What is SLOBAC?¶
The Suite Life of Bobs and Code is a point of view about what tests should be, what test suites should be, and the named ways both go wrong.
SLOBAC ships several things:
- A Manifesto: a self-contained read. No software is required to use it. A reader who finishes these pages should be able to audit their own test suite by hand and classify real tests against the named failure modes.
- Principles — what a test should be, and the bounds a disciplined test-suite refactor must respect.
- Taxonomy — a catalog of ways tests and test suites can go wrong.
- An Agent Skill: Instructions for AI agents to audit a codebases's test suite against the manifesto.
What This Is Not¶
- Not a linter. Where existing ecosystem tools already lint syntactically, SLOBAC defers.
- Not a mutation engine, codemod runner, or test generator — those are mature; SLOBAC orchestrates them, never reimplements.
- Not a smell-count scoreboard. Optimizing for raw smell counts is an explicit anti-goal (Panichella et al., Test Smells 20 Years Later, EMSE 2023).
How To Start¶
- Read the manifesto:
- Principles — what a test should be, and the bounds a disciplined test-suite refactor must respect. This is the vocabulary every other page cites.
- Workflows — the RED-GREEN-MUTATE-KILL-REFACTOR cycle that the taxonomy's prescribed fixes assume. You are doing mutation testing, right? No? Ah, well, you can still use SLOBAC, no worries.
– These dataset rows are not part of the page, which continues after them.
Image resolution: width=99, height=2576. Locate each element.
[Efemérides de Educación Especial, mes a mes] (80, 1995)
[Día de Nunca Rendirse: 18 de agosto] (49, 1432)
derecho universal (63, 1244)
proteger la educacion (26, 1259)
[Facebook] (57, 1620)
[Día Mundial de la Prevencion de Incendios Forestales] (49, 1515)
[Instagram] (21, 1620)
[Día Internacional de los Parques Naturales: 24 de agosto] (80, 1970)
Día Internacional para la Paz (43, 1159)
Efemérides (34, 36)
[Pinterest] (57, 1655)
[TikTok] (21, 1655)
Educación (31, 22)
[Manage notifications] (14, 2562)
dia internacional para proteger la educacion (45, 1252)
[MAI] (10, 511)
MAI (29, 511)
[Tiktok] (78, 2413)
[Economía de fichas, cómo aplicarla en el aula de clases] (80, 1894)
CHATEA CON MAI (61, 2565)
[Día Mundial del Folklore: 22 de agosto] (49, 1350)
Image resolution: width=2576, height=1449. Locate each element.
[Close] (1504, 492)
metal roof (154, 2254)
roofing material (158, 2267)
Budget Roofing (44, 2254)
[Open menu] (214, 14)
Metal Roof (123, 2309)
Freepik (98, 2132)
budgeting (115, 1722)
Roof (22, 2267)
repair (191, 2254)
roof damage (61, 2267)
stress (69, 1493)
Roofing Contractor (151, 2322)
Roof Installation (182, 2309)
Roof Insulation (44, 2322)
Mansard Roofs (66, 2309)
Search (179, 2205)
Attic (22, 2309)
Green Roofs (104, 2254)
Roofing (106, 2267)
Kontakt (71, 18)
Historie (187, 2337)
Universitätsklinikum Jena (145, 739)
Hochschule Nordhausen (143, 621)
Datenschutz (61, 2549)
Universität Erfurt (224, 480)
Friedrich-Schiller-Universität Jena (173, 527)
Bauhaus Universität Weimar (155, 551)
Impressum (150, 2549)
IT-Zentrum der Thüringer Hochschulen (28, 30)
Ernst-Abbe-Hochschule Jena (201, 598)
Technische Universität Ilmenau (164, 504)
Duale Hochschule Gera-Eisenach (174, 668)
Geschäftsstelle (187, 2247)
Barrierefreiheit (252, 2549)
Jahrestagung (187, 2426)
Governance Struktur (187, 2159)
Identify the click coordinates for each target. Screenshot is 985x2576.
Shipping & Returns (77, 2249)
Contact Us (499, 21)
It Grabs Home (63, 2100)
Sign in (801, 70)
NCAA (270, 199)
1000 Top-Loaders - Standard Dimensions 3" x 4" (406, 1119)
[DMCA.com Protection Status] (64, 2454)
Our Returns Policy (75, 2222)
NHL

- Taxonomy — the catalog of named failure modes, one entry per smell. Start with
taxonomy/README.mdfor the curated reading order across the 15 entries; each entry is a standalone page you can jump to directly. - Glossary — definitions and citations for terms the other pages rely on (mutation testing, kill-sets, tautology theatre, canonical location, etc.).
- Install the audit skill:
- Running the SLOBAC audit — instructions for installing and invoking the audit skill.
- Have your AI agents audit your test suite:
/slobac-auditand it'll walk you through the process.